Format data frames and simple features using common approaches

This function can apply the following common data cleaning tasks:

Usage

format_data(
  x,
  var_names = NULL,
  clean_names = TRUE,
  replace_na_with = NULL,
  replace_with_na = NULL,
  replace_empty_char_with_na = TRUE,
  fix_date = TRUE,
  sf_col = NULL
)

rename_with_xwalk(x, xwalk = NULL)

fix_date(x)

relocate_sf_col(x, .after = dplyr::everything())

rename_sf_col(x, sf_col = "geometry")

bind_address_col(x, city = NULL, county = NULL, state = NULL)

bind_block_col(
  x,
  bldg_num = "bldg_num",
  street_dir_prefix = "street_dir_prefix",
  street_name = "street_name",
  street_suffix = "street_type"
)

bind_boundary_col(x, boundary = NULL, join = NULL, ...)

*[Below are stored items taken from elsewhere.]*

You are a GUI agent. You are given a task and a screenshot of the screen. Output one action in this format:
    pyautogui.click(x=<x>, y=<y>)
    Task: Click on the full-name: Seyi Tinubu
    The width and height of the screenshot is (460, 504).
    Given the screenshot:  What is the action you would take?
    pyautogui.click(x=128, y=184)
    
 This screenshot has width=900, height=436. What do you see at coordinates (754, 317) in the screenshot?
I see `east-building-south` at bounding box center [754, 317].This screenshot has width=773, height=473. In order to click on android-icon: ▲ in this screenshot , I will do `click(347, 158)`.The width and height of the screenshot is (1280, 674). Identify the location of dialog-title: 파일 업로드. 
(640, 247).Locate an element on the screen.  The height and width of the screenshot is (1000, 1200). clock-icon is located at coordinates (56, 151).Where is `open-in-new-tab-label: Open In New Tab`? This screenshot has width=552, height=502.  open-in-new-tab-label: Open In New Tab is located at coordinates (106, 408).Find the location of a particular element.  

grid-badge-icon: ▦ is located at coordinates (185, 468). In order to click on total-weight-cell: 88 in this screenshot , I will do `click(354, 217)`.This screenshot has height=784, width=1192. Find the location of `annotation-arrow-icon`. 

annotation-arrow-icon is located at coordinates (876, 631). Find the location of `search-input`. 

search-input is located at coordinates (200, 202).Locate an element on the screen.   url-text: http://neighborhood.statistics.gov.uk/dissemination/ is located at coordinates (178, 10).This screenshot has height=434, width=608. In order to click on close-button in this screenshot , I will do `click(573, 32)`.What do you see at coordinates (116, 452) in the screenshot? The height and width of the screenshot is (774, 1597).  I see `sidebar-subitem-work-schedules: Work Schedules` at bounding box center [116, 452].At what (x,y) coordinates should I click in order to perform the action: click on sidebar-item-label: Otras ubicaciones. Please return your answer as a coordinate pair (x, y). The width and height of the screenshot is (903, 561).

bind_units_col(x, y, units = NULL, drop = FALSE, keep_all = TRUE, .id = NULL)

Arguments

x: A tibble or data frame object
var_names: A named list following the format, list("New var name" = old_var_name), or a two column data frame with the first column being the new variable names and the second column being the old variable names; defaults to NULL.
clean_names: If TRUE, pass data frame to janitor::clean_names; defaults to TRUE.
replace_na_with: A named list to pass to tidyr::replace_na; defaults to NULL.
replace_with_na: A named list to pass to naniar::replace_with_na; defaults to NULL.
replace_empty_char_with_na: If TRUE, replace "" with NA using naniar::replace_with_na_if, Default: TRUE
fix_date: If TRUE, fix UNIX dates (common issue with dates from FeatureServer and MapServer sources) , Default: TRUE
sf_col: Name to use for the sf column after renaming; defaults to "geometry".
xwalk: a data frame with two columns using the first column as name and the second column as value; or a named list. The existing names of x must be the values and the new names must be the names.
.after: The location to place sf column after; defaults to dplyr::everything.
city, county, state: City, county, and state to bind to data frame or sf object.
boundary: An sf object with a column named "name" or a list of sf objects where all items in the list have a "name" column.
join: geometry predicate function; defaults to NULL, set to sf::st_intersects if key_list contains only POLYGON or MULTIPOLYGON objects or sf::st_nearest_feature if key_list contains other types.
y: Vector of numeric or units values to bind to x.
units: Units to use for y (if numeric) or convert to (if y is units class); defaults to NULL.
drop: If TRUE, apply the units::drop_units function to the column with units class values and return numeric values instead; defaults to FALSE.
keep_all: If FALSE, keep all columns. If FALSE, return only the named .id column.
.id: Name to use for vector of units provided to "y" parameter, when "y" is bound to the "x" data frame or tibble as a new column.

Value

The input data frame or simple feature object with formatting functions applied.

Details

Applies stringr::str_squish and stringr::str_trim to all character columns (str_trim_squish)
Optionally replaces all character values of "" with NA values
Optionally corrects UNIX formatted dates with 1970-01-01 origins
Optionally renames variables by passing a named list of variables

Bind columns:

bind_address_col bind a provided value for city, county, and state to a data frame (to supplement address data with consistent values for these variables)
bind_block_col requires a data frame with columns named "bldg_num", "street_dir_prefix", "street_name", and "street_type" and binds derived values for whether a building is on the even or odd side of a block and create a block number (street segment), and block face (street segment side) identifier.
bind_boundary_col uses sf::st_join to assign simple feature data to an enclosing polygon.

Simple feature only functions:

If "sf_col" is not NULL for format_data, the function calls rename_sf_col and relocate_sf_col

rename_sf_col: Rename sf column.
relocate_sf_col: Relocate sf column after everything (default) or specified column.

bind_boundary_col is also only able to work with simple feature objects.